Я пересаживаюсь, смотрю в зеленовато-серый экран. Кузьмич возится с подвывающим прибором, крутит ручки, бормочет что-то про сбивающиеся настройки, плохую антенну и неустойчивый сигнал.
— И что будет дальше, Кузьмич? — спрашиваю я.
— Сейчас настрою, увидишь.
— Да я не про осциллограф твой… Что с нами всеми будет?..
На экране что-то происходит. Я вглядываюсь в светящиеся линии, угадываю очертания человеческого лица, чуть отодвигаюсь, чтобы лучше видеть.
— Враг пришел, — бормочет занятый Кузьмич. — Но эти дураки еще ничего не поняли. Так что скоро все кончится. Полигон свою задачу выполнил.
— Что ты там бормочешь? — сказать честно, меня больше занимает живая картинка на экране осциллографа, чем слова Кузьмича.
— Да ты сам послушай…
Изображение на экране делается четче — теперь можно даже буквы прочитать, закрепленные на стене позади человека: «Новости». Из треска и гула выделяется голос:
«…сведения о необычных летающих объектах поступили также из Владивостока. Имеющейся информации пока недостаточно, чтобы делать какие-то выводы. Но местные жители связывают пожары и взрывы на военных складах с полетами светящихся шаров. Кто-то даже говорит о похищении людей…»
— Кончается твой срок, Зощенко, — говорит Кузьмич.
Я выпиваю водку, кладу тающий ломтик сала на язык. И задаю вопрос, который еще в санчасти не давал мне покоя:
— Если все так, как ты говоришь… Зачем вообще надо было создавать этот Полигон?
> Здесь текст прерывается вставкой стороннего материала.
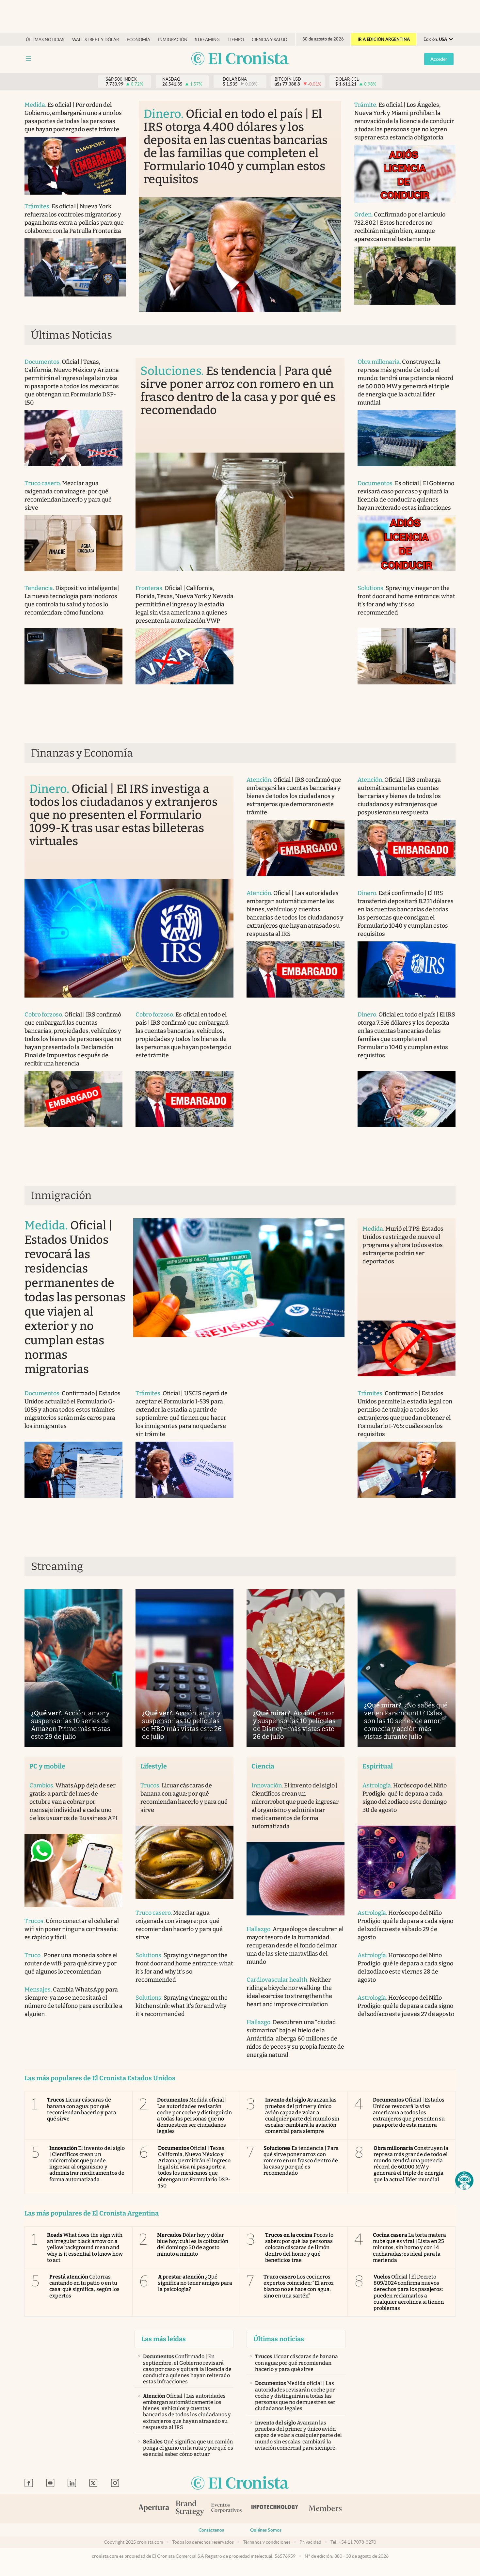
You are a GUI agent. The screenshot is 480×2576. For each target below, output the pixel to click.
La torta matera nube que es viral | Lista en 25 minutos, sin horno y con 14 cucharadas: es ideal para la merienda (409, 2247)
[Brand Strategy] (190, 2508)
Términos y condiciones (266, 2542)
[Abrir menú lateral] (28, 59)
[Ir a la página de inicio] (240, 59)
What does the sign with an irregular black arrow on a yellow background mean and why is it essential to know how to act (85, 2247)
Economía (138, 39)
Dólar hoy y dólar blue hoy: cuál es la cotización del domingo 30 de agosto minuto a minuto (193, 2244)
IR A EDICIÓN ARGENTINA (384, 39)
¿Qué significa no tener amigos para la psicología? (195, 2283)
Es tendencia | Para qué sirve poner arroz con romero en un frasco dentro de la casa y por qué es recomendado (301, 2160)
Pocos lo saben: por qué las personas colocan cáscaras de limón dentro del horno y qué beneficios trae (299, 2247)
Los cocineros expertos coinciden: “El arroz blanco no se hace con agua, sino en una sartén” (299, 2286)
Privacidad (310, 2542)
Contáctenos (211, 2530)
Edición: (435, 39)
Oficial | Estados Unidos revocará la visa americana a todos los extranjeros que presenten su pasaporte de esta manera (409, 2112)
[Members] (325, 2508)
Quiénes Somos (265, 2530)
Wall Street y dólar (95, 39)
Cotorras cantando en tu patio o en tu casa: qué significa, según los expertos (84, 2286)
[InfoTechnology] (275, 2508)
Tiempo (236, 39)
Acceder (438, 59)
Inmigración (172, 39)
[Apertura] (153, 2508)
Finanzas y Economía (82, 753)
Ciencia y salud (269, 39)
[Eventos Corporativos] (226, 2508)
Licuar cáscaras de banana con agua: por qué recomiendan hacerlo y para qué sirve (81, 2109)
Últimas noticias (45, 39)
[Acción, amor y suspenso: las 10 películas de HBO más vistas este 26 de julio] (184, 1668)
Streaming (207, 39)
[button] (464, 2180)
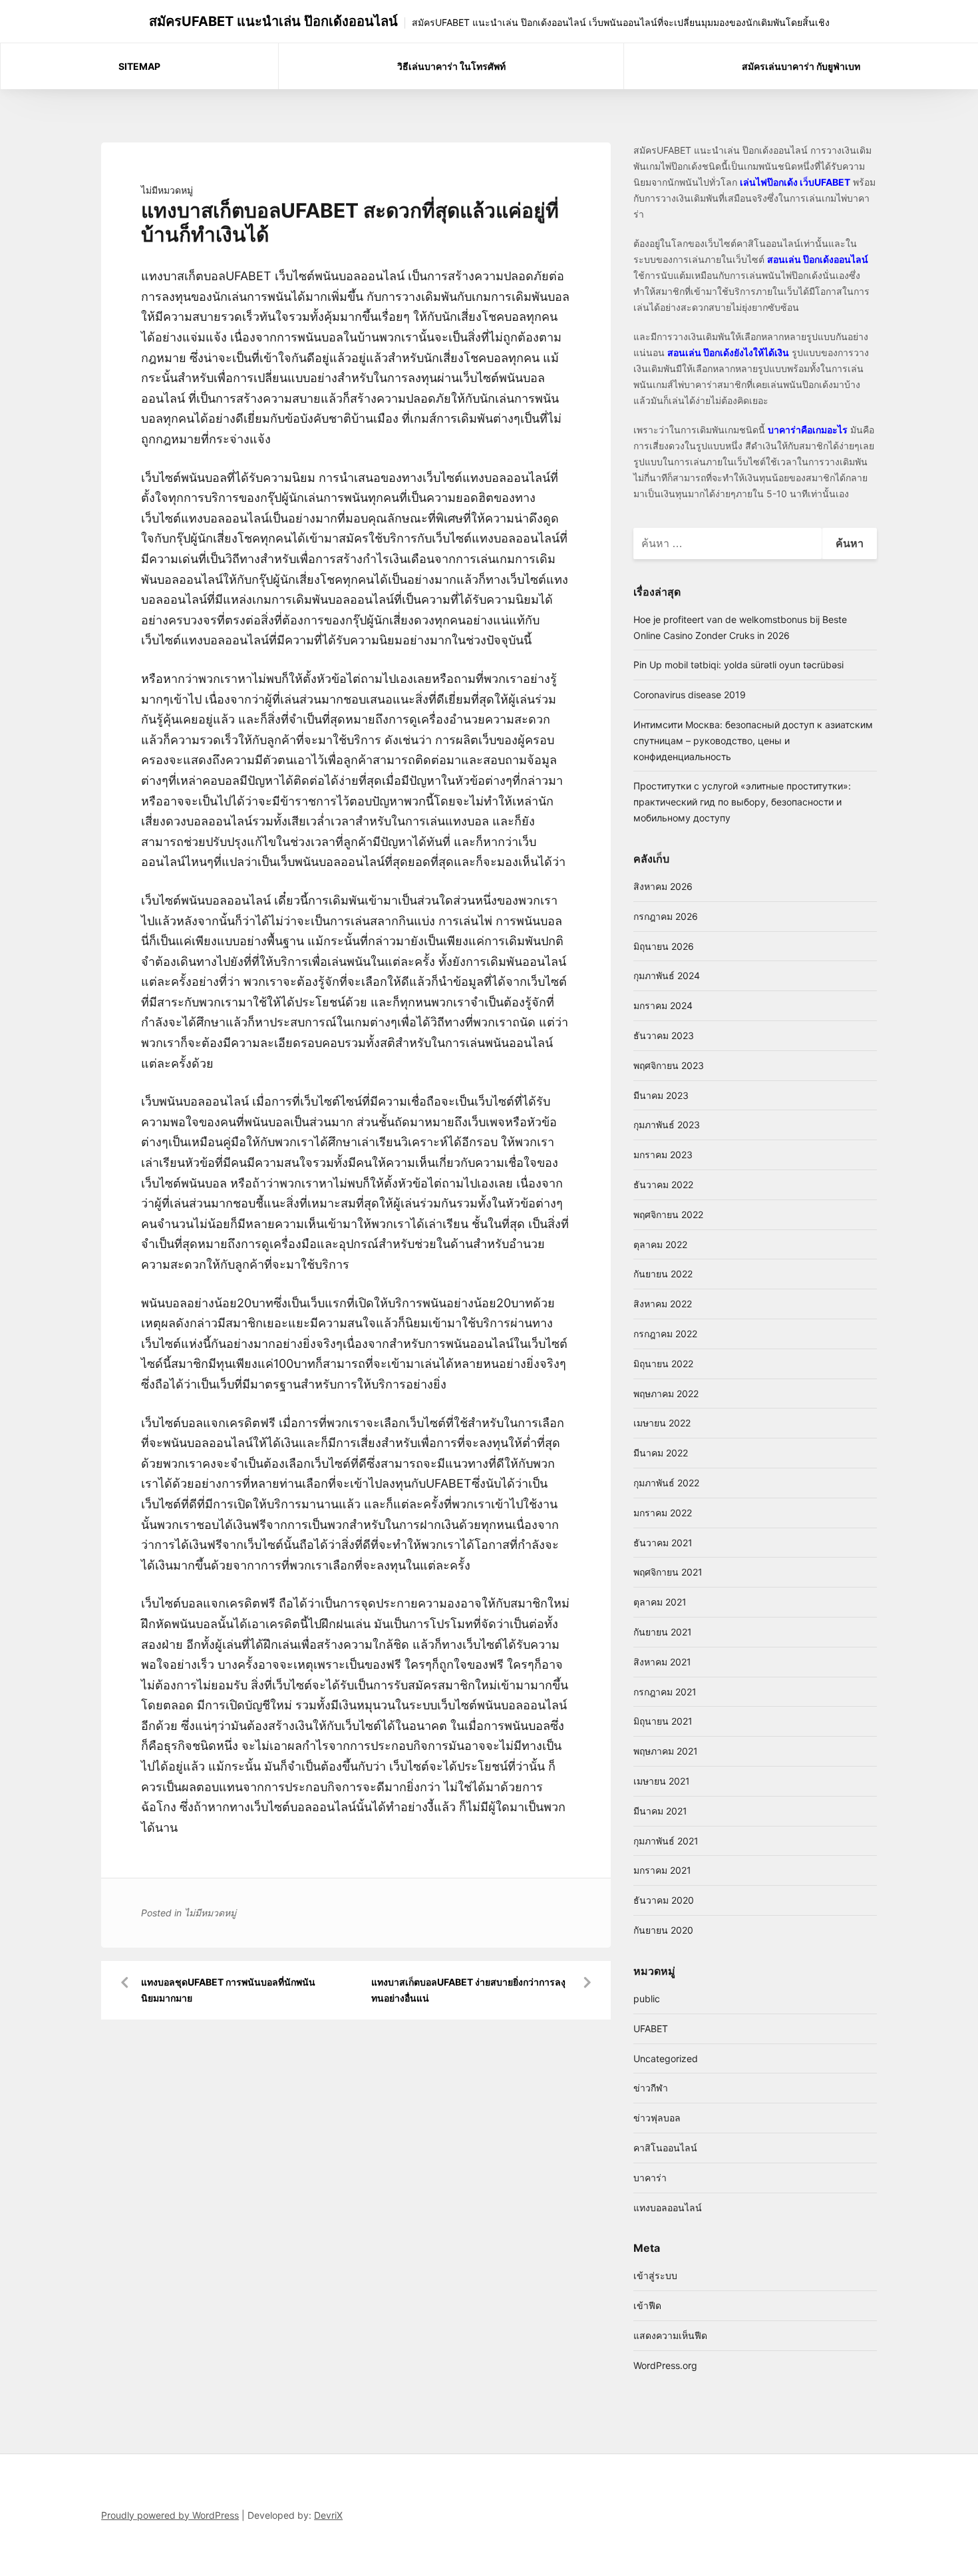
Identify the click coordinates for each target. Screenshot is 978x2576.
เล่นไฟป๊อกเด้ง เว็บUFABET (795, 182)
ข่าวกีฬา (650, 2087)
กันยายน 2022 (663, 1273)
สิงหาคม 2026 (663, 886)
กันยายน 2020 (663, 1930)
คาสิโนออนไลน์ (665, 2147)
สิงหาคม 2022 (662, 1303)
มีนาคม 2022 (660, 1452)
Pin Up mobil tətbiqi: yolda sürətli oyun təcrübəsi (738, 664)
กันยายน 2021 (662, 1631)
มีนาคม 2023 (661, 1095)
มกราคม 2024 (663, 1005)
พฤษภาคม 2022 (666, 1393)
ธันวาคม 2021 (663, 1542)
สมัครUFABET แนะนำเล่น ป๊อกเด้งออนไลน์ (273, 21)
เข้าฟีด (647, 2305)
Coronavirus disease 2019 (689, 694)
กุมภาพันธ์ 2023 (666, 1124)
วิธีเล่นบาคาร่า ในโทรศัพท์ (451, 66)
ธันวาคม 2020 (663, 1900)
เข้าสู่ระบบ (655, 2275)
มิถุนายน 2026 (663, 946)
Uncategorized (665, 2058)
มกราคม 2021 (662, 1870)
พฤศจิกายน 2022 (668, 1214)
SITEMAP (139, 66)
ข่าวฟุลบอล (657, 2117)
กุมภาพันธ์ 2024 (666, 975)
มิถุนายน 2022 (663, 1363)
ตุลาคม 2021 (660, 1602)
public (646, 1998)
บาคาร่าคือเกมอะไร (808, 429)
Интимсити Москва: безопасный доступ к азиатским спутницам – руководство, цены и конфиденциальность (753, 740)
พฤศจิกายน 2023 (668, 1065)
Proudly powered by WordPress (170, 2515)
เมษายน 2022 (662, 1422)
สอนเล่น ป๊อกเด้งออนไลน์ (817, 259)
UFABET (650, 2028)
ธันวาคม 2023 (663, 1035)
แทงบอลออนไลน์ (667, 2207)
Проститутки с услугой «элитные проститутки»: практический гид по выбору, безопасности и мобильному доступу (742, 801)
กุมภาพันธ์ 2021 (666, 1840)
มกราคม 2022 (662, 1512)
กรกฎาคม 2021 (665, 1691)
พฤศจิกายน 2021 (668, 1572)
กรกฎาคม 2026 (665, 916)
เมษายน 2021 (661, 1781)
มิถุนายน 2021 (663, 1721)
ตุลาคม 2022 (660, 1244)
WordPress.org (665, 2365)
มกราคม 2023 (663, 1154)
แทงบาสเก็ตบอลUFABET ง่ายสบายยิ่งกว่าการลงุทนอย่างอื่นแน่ (468, 1990)
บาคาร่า (650, 2177)
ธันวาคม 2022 (663, 1184)
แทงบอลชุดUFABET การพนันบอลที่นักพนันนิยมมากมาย (228, 1990)
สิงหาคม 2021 (662, 1661)
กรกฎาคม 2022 (665, 1333)
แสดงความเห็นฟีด (670, 2335)
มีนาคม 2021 (660, 1811)
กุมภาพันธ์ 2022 (666, 1482)
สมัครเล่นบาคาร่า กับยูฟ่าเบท (801, 66)
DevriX (328, 2515)
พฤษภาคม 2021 (665, 1751)
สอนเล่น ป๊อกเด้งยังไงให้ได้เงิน (728, 352)
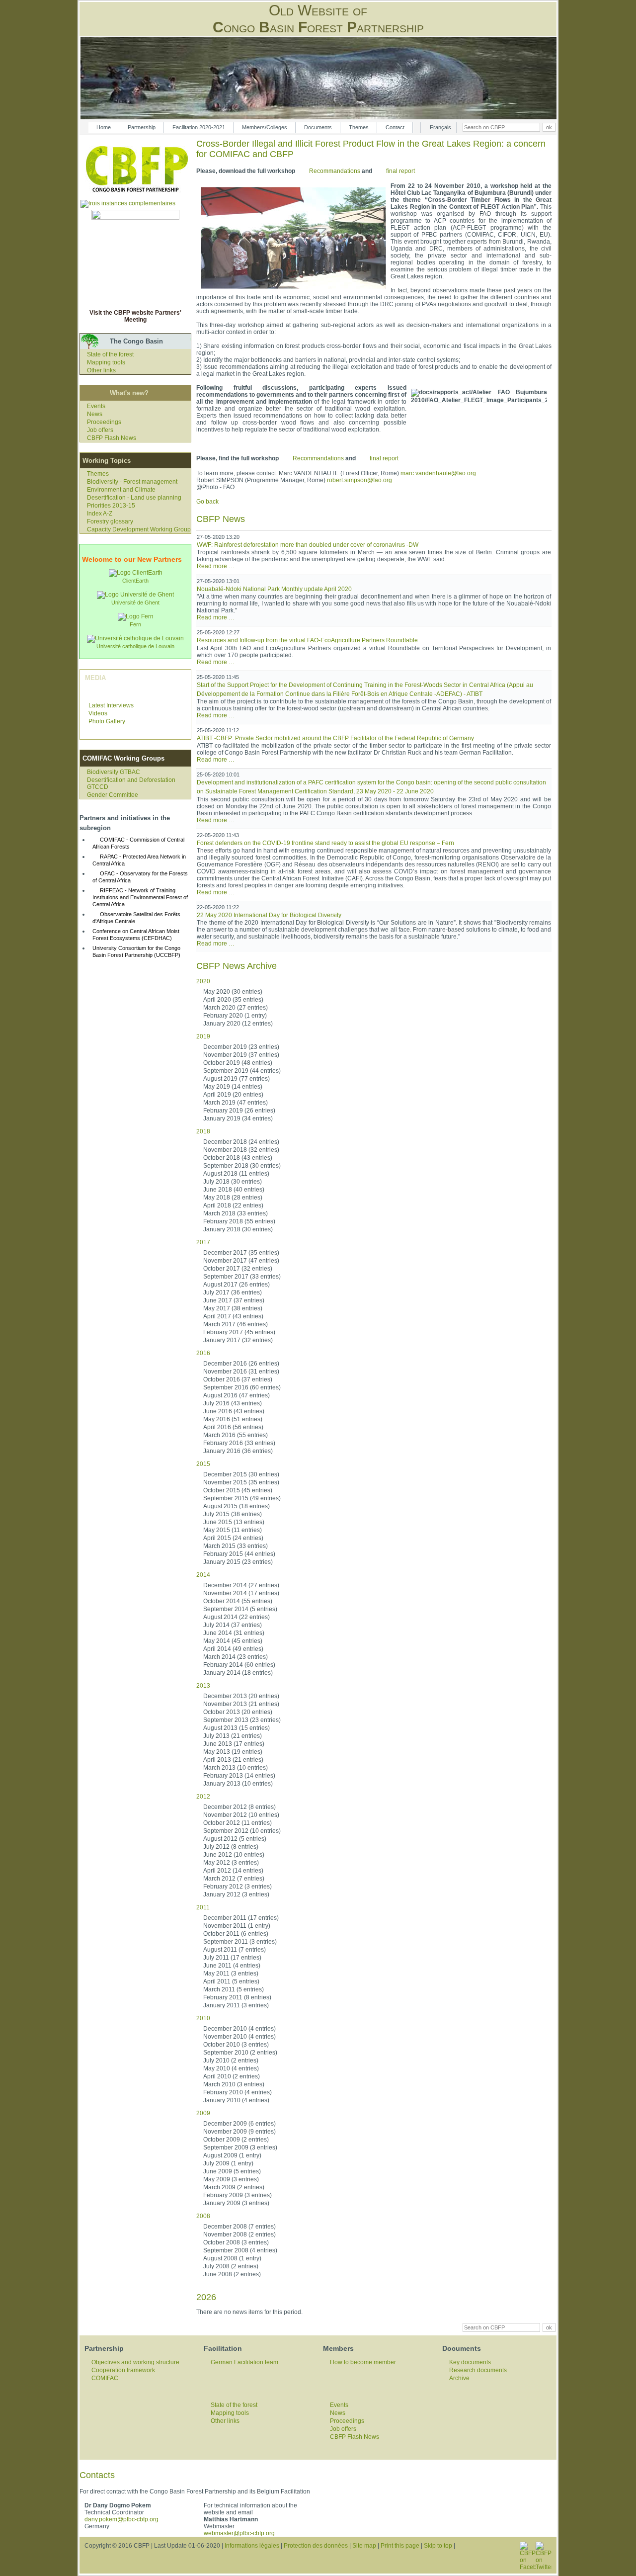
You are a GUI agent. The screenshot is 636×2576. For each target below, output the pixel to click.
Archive (459, 2378)
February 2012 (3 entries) (237, 1886)
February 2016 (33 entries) (239, 1443)
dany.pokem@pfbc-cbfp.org (121, 2519)
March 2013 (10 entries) (235, 1767)
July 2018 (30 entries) (232, 1181)
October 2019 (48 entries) (237, 1062)
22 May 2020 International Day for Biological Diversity (269, 915)
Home (103, 127)
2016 (203, 1353)
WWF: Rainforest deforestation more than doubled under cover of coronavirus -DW (307, 544)
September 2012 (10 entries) (242, 1830)
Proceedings (104, 422)
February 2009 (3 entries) (237, 2195)
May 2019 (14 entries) (232, 1086)
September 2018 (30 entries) (242, 1165)
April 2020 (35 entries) (233, 999)
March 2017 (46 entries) (235, 1324)
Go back (207, 501)
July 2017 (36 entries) (232, 1292)
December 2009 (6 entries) (239, 2123)
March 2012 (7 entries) (233, 1878)
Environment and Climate (121, 489)
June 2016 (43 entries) (233, 1411)
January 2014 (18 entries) (238, 1672)
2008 (203, 2216)
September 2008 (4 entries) (240, 2250)
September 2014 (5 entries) (240, 1609)
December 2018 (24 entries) (241, 1141)
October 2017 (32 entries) (237, 1268)
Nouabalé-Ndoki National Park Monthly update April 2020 (274, 589)
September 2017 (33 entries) (242, 1276)
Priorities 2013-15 (111, 505)
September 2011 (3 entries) (240, 1941)
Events (96, 406)
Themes (359, 127)
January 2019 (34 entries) (238, 1118)
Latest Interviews (111, 705)
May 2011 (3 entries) (230, 1973)
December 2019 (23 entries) (241, 1046)
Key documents (470, 2362)
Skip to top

Неужели на большой земле до сих пор лучше наших танков ничего не придумали? Столько времени прошло — разве там другого оружия не появилось, мощного, нового?
— Оружие появилось, конечно, — говорит Кузьмич.
— Ну?! Так зачем надо было консервировать на Полигоне все эти танки? Они же, наверное, давно устарели. Клепали бы новые, готовились бы к войне миров!
Кузьмич смотрит на меня, как на больного.
— Дурак ты, Зощенко. В самом деле не понимаешь или притворяешься?
Я смотрю на него, пьяными глазами хлопаю. Требую:
— Объясни!
Он подвигается ко мне:
— Да, Полигон — это такие консервы. Тут ты все правильно понял. Только не танки в консервы закатали. Совсем не танки.